In this first module you’ll become familiarised with the world renowned ‘best practices’ in a Lean environment where you’re stimulated to recognise/acknowledge improvement opportunities in your own professional environment. You’ll find out Lean actually means ‘common sense applied in a professional environment’. Some of these ‘best practices’ are: making processes run smooth and swift, a philosophy of continuous improvement, aiming for quality, avoiding wastes, putting the customer at the centre where the employees are the most important assets.

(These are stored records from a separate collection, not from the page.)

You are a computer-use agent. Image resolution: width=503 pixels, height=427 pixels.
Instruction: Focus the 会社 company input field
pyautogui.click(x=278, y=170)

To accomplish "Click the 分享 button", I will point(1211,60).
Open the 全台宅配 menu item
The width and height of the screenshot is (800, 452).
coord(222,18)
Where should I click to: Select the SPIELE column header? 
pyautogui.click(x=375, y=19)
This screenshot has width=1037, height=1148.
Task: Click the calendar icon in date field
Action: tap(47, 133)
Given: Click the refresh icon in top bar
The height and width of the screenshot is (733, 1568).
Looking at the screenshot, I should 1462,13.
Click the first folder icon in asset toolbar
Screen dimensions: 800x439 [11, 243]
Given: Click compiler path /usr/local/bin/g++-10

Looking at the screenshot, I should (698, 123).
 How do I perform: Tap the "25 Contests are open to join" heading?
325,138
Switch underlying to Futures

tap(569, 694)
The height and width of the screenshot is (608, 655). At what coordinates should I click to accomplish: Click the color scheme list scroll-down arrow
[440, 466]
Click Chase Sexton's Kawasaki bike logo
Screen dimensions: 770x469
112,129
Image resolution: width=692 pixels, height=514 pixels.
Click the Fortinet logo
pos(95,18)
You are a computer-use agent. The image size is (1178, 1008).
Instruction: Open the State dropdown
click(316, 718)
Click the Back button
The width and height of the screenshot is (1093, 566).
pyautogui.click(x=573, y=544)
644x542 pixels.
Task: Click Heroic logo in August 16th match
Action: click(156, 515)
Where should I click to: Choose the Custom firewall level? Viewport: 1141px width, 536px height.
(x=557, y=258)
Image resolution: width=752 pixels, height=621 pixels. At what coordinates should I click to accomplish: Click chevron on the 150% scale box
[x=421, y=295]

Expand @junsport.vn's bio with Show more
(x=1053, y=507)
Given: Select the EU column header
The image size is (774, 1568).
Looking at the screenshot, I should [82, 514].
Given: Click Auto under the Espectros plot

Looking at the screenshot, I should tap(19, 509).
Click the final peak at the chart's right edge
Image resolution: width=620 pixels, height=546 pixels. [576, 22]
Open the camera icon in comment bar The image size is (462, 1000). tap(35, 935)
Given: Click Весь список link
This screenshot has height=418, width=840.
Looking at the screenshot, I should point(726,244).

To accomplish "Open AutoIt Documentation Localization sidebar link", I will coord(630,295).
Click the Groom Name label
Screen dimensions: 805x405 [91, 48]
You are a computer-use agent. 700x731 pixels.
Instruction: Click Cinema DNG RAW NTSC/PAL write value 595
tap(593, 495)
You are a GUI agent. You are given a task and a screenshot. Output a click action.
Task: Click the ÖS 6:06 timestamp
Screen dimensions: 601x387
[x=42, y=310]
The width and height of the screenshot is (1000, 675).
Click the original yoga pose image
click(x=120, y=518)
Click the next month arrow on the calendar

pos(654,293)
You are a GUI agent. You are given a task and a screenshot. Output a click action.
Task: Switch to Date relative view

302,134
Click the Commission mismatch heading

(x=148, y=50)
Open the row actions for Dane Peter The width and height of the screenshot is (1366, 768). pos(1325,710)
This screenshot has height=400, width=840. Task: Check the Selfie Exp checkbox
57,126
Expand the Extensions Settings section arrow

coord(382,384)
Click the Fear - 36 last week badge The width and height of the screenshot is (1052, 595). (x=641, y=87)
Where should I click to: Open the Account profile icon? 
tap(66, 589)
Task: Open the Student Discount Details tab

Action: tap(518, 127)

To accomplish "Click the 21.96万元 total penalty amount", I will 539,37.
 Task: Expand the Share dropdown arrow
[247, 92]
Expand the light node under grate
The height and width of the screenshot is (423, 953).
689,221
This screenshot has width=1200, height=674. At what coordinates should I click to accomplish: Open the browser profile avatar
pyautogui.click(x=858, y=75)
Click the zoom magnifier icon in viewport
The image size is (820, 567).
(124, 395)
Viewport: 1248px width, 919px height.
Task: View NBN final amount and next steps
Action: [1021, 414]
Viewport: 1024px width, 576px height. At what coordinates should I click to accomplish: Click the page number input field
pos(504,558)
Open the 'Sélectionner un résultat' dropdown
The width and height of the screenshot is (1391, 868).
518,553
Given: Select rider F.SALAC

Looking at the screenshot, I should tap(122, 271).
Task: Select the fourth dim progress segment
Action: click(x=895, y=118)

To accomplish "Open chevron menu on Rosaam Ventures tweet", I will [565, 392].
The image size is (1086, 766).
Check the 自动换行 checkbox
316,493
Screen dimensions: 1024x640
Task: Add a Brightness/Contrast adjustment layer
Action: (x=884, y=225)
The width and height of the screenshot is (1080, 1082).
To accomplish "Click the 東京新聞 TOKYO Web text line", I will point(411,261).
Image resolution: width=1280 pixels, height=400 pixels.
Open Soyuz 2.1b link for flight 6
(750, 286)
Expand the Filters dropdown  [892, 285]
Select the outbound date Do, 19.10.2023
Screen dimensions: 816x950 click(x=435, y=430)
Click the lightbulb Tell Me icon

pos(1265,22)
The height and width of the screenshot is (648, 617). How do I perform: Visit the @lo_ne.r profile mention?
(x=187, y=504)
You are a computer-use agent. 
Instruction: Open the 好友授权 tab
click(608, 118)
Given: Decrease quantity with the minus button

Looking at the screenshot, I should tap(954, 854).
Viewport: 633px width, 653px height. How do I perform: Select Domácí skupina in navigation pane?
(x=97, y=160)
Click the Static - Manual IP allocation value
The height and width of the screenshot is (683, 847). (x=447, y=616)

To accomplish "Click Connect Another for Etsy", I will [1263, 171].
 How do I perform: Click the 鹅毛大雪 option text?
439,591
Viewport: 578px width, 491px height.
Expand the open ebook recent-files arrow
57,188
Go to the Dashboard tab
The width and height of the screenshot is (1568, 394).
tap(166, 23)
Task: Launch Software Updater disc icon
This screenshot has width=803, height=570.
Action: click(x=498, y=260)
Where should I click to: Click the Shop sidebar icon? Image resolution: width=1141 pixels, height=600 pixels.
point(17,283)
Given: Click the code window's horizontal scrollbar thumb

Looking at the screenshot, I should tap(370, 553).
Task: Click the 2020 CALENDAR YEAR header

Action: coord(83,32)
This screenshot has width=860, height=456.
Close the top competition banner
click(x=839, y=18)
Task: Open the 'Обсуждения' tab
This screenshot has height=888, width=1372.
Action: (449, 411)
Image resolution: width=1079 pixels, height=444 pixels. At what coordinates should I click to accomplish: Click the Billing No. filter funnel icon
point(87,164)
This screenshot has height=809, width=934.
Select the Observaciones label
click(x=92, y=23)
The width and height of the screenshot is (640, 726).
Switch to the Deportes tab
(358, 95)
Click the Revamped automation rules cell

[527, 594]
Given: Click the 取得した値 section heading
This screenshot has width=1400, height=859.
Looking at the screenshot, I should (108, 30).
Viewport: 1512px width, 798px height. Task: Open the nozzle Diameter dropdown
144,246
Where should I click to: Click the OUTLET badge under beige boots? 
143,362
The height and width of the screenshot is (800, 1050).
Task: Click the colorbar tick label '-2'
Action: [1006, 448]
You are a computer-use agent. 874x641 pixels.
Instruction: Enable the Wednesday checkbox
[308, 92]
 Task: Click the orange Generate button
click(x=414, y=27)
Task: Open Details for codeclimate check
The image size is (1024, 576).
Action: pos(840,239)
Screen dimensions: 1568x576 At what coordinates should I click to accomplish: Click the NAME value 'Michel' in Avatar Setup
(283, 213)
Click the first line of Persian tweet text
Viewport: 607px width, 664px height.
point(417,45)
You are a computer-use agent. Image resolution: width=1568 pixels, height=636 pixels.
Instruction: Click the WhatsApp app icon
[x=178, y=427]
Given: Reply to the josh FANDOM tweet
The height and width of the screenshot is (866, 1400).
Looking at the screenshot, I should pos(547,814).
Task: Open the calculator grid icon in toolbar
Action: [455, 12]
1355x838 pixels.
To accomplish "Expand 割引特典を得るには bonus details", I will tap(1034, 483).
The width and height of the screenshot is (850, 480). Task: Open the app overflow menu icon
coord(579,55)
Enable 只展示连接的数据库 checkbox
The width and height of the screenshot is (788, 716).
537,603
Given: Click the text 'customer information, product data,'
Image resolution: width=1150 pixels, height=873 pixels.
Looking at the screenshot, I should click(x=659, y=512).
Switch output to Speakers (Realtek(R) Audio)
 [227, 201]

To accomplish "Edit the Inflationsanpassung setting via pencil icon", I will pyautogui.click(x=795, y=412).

Interactively, with lots of guided workshops, we go through all stages, from process mapping the as-is, to waste identification, up to defining and implementing the ‘leaned’ process, including end-to-end process management.
Programme
- What is Lean and what is it not?
- The origins of the Lean method
- Why Lean?: the main reasons to implement the Lean method
- Why is Lean such a powerful tool?
- By, for and with all the employees/workers
- Standardization: the best way to enable flexibility
- Embrace problems positively because they conceal hidden opportunities
- Visualization: a picture is worth a 1000 words
- Performance follow-up (teams and processes)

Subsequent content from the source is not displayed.